Мой новый товарищ Анджей Абламович – спокойный, приятный и остроумный человек. Он зарекомендовал себя отличным летчиком и имел инженерное образование. Позже стал начальником Летно-исследовательского отдела Института авиации в Варшаве.
Анджей предоставил мне возможность полетать у них в институте на опытном польском учебно-тренировочном самолете TS-8 «бес», на спортивном чехословацком «Юнаке» и на американской двухмоторной «Цессне-78» (все поршневые). Потом мы с ним перелетели на спортивный аэродром за Вислу, там выполнили два полета на планере «Бочан», который буксировался самолетом на высоту и затем отцеплялся. Третий полет Анджей предложил мне сделать с польской планеристкой. На этот раз планер прицепили к тросу, идущему от стоящего на земле тракторного мотора. Девушка меня спросила: «Взлетать будете вы или я?» Я понятия не имел, как делается такой взлет, но сказал только, что лучше возьму управление после отцепки. Трос затащил нас на высоту около 800 метров, я взял на себя управление, зашел на посадку и благополучно сел. Потом Анджей признался, что представил меня летчице перед полетом как советского инструктора по планеризму. Но это были мои первые и последние полеты на планере.
Собираясь идти в кассу за билетом на самолет «Аэрофлота», я зашел к Абламовичам. Зося, стюардесса польских авиалиний, сказала: «Можешь лететь на советском самолете – я завтра никуда не лечу». Но билетов на самолет «Аэрофлота» в кассе не оказалось, я взял билет на польский. Вечером опять зашел к ним. А Зоею, оказывается, попросили заменить заболевшую подругу, и она летела стюардессой в этом же рейсе. В полете в свободное время она садилась рядом со мной, и мы мило беседовали, хотя она почти не говорила по-русски. Прилетев во Внуково уже ночью, мы вместе поехали в Москву, я взял свою машину и показал ей город, а потом отвез обратно на аэродром. От этой командировки и моих новых друзей остались очень приятные воспоминания.
Мы встречались с Анджеем позже в Москве, когда он принимал участие в проводившихся на аэродроме Монино сравнительных испытаниях учебно-тренировочных реактивных самолетов: советского Як-30, чехословацкого Л-29 и польского «Искра». Позднее он приезжал в нашу страну для облета пассажирского Як-40 перед покупкой его поляками.
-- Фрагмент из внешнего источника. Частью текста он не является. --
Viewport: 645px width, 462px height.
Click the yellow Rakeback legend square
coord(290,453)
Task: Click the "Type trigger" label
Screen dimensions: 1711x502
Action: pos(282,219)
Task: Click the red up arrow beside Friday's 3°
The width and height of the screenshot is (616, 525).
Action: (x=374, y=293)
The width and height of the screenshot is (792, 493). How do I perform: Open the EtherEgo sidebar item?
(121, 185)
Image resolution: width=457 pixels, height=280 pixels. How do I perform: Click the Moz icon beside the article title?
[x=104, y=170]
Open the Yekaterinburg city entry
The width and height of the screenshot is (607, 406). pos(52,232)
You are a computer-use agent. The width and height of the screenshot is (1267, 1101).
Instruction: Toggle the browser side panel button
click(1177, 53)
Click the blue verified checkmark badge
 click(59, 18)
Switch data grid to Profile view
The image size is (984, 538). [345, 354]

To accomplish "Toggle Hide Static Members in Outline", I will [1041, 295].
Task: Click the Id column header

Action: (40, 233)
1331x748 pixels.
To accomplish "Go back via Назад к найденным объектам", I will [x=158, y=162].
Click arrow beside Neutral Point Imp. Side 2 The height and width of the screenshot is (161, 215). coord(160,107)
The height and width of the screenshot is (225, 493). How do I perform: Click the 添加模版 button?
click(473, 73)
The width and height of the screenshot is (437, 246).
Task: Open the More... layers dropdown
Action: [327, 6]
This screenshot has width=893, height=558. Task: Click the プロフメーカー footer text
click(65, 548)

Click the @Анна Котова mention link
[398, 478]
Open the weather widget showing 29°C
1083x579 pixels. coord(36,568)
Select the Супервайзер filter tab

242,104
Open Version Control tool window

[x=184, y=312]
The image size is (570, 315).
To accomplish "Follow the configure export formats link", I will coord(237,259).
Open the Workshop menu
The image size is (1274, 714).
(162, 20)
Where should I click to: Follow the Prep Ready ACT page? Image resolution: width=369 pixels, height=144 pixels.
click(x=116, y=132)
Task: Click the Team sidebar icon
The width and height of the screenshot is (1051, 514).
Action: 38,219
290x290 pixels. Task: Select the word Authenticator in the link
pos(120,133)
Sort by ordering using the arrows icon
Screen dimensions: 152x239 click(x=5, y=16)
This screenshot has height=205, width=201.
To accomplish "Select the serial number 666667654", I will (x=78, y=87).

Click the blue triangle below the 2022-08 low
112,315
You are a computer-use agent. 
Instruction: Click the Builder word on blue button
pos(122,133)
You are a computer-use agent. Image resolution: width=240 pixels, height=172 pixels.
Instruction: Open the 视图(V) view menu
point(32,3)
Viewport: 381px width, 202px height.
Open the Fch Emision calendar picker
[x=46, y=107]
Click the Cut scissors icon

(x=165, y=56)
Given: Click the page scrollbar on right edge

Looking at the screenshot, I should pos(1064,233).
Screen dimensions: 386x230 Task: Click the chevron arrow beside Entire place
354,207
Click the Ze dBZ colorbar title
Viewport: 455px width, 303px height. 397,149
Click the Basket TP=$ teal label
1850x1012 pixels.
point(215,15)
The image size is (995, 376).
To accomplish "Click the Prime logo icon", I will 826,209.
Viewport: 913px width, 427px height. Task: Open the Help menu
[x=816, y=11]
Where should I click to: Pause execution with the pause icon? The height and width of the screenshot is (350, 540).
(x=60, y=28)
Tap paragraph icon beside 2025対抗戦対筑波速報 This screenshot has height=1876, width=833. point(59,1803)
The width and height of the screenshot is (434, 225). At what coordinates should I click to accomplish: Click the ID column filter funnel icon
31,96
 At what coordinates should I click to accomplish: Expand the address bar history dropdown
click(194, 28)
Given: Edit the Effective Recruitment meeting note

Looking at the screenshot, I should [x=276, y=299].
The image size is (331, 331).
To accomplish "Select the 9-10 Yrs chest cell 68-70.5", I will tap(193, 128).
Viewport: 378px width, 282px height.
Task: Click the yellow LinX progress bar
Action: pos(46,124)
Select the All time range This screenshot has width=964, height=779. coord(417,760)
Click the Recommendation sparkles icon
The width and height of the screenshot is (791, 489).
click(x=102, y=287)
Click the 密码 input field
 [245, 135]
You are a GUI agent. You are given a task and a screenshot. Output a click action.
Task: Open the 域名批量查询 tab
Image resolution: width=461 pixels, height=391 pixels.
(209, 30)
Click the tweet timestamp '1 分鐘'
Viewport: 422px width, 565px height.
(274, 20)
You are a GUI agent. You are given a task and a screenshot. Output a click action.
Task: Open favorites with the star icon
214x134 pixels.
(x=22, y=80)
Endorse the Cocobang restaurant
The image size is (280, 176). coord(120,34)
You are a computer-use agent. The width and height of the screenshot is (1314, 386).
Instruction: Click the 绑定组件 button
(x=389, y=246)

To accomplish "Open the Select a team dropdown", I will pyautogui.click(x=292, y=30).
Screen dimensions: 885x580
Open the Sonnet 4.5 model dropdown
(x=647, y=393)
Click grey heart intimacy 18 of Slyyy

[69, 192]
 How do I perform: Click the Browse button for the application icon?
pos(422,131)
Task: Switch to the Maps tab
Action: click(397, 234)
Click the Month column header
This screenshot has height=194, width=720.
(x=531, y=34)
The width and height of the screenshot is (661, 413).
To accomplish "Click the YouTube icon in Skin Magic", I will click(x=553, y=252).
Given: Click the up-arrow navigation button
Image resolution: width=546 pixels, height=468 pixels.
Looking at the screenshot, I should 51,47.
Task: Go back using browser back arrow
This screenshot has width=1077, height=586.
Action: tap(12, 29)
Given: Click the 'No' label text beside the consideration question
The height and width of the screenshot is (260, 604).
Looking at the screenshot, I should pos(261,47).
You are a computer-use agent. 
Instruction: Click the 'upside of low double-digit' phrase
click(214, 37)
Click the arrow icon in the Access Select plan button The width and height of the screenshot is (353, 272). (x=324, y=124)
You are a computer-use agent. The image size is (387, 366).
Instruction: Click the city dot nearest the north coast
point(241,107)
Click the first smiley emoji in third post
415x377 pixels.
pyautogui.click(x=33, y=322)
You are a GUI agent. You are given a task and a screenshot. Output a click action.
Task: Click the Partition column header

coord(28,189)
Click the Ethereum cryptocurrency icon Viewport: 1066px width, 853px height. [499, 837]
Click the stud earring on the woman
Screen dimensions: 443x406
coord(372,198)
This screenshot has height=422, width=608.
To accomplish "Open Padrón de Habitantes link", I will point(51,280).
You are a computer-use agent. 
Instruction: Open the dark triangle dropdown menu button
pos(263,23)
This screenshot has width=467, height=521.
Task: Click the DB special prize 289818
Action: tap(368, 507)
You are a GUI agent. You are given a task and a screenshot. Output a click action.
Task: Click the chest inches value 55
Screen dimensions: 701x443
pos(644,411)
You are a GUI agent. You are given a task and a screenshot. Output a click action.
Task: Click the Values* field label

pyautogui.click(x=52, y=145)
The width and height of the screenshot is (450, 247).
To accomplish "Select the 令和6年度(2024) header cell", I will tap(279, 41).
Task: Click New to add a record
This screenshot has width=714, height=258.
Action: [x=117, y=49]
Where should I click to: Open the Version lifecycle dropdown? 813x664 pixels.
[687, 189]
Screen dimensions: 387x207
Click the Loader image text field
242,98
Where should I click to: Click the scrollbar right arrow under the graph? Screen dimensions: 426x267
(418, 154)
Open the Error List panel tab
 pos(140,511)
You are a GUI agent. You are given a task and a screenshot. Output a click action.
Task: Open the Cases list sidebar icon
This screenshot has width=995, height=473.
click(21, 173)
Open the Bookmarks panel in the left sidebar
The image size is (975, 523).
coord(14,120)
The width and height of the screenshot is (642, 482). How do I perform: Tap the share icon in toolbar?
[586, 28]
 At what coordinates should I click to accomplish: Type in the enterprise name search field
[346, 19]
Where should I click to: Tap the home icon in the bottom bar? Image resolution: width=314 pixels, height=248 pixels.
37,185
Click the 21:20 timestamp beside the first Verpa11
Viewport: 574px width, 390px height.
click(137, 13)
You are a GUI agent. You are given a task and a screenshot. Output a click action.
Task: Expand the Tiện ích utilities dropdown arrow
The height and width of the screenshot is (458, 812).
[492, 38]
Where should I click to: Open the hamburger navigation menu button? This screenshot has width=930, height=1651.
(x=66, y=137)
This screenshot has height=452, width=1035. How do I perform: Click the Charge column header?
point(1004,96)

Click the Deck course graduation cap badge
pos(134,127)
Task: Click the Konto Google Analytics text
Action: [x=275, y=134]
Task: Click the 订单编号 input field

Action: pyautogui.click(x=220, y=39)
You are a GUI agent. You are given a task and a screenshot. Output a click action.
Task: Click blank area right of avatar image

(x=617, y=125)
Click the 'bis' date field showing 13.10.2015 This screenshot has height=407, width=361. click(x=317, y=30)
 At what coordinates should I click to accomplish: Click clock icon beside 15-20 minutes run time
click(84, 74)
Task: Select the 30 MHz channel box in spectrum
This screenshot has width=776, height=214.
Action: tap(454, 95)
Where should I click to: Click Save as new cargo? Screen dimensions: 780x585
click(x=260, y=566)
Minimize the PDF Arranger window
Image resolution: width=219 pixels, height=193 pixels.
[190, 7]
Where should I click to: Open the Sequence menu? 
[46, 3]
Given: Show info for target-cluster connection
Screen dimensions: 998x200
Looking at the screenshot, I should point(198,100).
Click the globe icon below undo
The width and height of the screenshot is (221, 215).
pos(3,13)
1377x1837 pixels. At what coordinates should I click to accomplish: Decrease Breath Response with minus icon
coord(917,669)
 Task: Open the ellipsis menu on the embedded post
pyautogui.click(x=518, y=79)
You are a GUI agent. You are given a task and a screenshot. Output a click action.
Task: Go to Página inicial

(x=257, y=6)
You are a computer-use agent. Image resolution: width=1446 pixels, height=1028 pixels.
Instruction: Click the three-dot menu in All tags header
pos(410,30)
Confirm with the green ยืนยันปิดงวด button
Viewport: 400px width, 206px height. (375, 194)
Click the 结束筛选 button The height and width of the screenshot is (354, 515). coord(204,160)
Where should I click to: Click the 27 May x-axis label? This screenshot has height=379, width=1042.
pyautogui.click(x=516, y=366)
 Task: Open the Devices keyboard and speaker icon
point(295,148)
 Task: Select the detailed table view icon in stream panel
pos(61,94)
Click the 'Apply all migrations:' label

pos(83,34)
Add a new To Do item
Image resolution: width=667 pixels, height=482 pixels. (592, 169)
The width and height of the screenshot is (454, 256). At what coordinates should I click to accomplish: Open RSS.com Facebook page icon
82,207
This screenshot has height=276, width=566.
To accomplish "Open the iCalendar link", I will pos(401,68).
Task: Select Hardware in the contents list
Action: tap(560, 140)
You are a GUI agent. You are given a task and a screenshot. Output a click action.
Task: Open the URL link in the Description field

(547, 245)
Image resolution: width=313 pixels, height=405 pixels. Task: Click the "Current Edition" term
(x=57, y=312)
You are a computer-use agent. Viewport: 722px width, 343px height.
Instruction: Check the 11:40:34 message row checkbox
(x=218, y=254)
Встречался я с ним и Зосей, когда они были в Москве по пути после отдыха в Сочи, а моя дочь два или три раза гостила у них в Варшаве.
В сентябре 1956 года мой отец полетел во главе делегации на съезд китайской компартии на находившемся у нас в институте самолете Ту-104. Впервые этот советский реактивный пассажирский самолет (второй в мире после английской «Кометы») использовался для перевозки пассажиров, да еще «особо важных». По правилам в таких полетах оба летчика должны непрерывно находиться на своих местах, не вставая с кресла. Решили взять третьего летчика, чтобы можно было подменять одного из пилотов для отдыха, и я попросил, чтобы включили меня.